Don’t Listen to Mr. Regular

Original post

Here’s a tale from the retirement belt. It is the most recent piece of evidence that supports my belief that the average investor will always be out of sync with the market.

If you’ve followed me for a while, you’re familiar with a system I call the “Grill Quotient” (GQ). It’s a totally subjective, undocumented market direction tool that has never been wrong.

Did I say never? Yes, never. The only weak spots in the GQ are in my ability, willingness and readiness to see the indicator flashing. I’ll get to that in a minute.

It was around 9 a.m. on October 30, and I was finishing my breakfast at my usual place on the beach: the Grill.

One of the regulars – who, by the way, has done very well in this bull market and especially in the tech rally – was going on and on about how the market was going to be crushed even more. His prediction was that the Dow would sink well below 24,000.

Keep in mind: Before the market opened on October 30, we had been pummeled to the tune of about 3,000 points on the downside.

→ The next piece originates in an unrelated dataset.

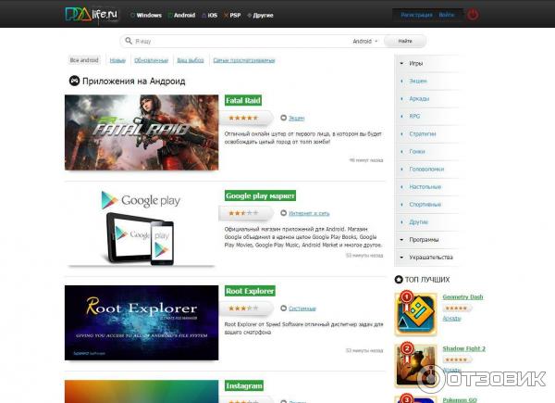Open the RPG games category
The image size is (555, 403).
coord(414,116)
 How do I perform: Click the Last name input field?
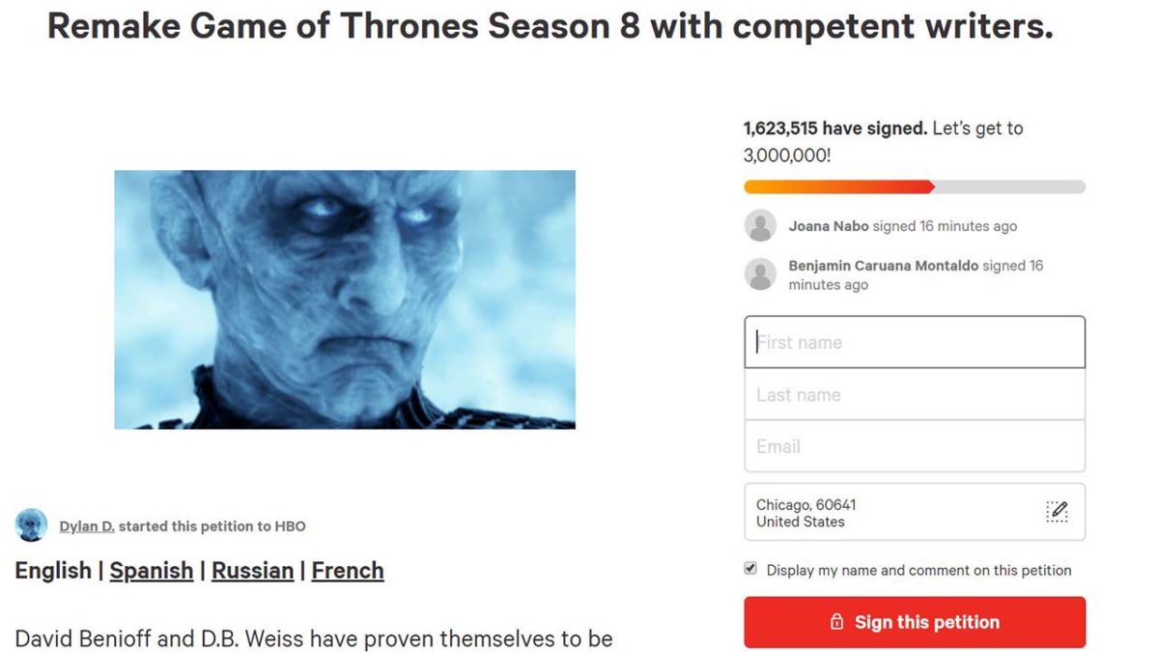[x=913, y=394]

Mr. Regular wanted to show me all the charts he had compiled that clearly showed why the bottom had to fall out and why he was certain of his call.

The first flashing indicator: He was using charts. Charts can’t predict short-term anything. Nothing can. In fact, except for the 200-day moving average – an excellent indicator of long-term trends in stocks – charts, in my opinion, are pretty much useless. But that’s for another time.

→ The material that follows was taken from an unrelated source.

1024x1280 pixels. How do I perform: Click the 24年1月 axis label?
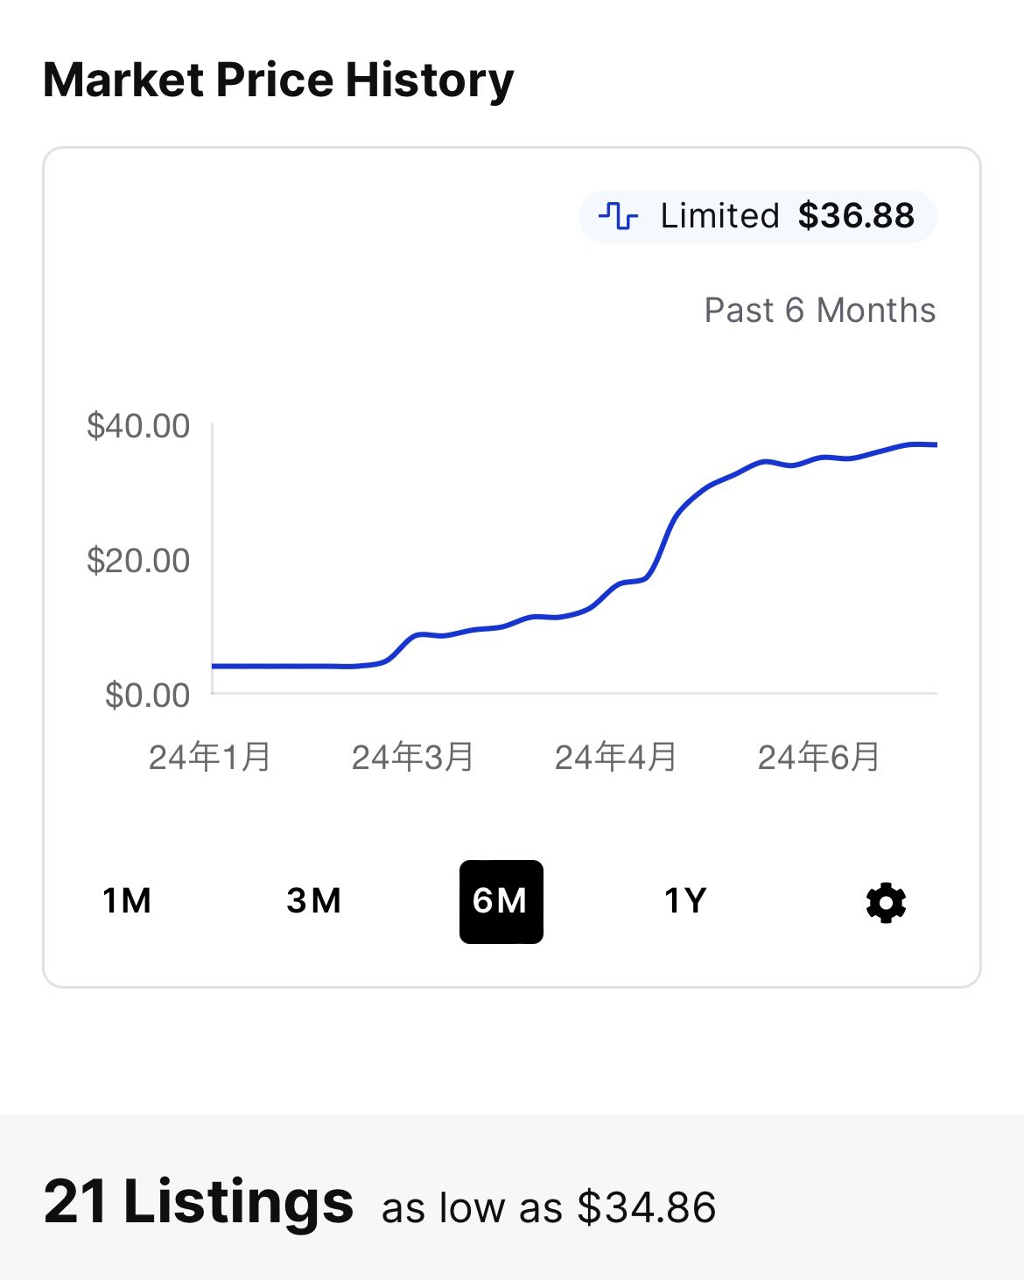(210, 757)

My response was a cautious “maybe.” My gut had been telling me that the huge drops and, more importantly, the huge swings in trading ranges over the previous three days were a positive for the markets. But it was still a maybe.

The second flashing indicator: Mr. Regular could not be swayed. He was absolutely certain the bottom was already out, and we were about to enter a free fall.

The third flashing indicator: Mr. Regular, the epitome of the average investor, was certain of the market’s direction.

I missed all three big red flashing indicators. I missed the best buy signal the GQ has ever given off – three huge flashing buy signals, and I missed them all.

Even a 30-plus-year veteran of the market, yours truly, can be influenced by the power of a big sell-off. Looking back at my conversation with Joe Regular, that’s exactly what happened.

The market had been pummeled so badly in such a short amount of time that I was locked into the downside thinking and could not see the flashing buy signals.

I missed a 1,000-point move to the upside.

There are three morals to this story:

  1. Joe Mainstreet is always 180 degrees out of sync with the market. Bet on it.
  2. Never underestimate the power of a sell-off to cloud your decision making.
  3. Never confuse a bull market with brilliance.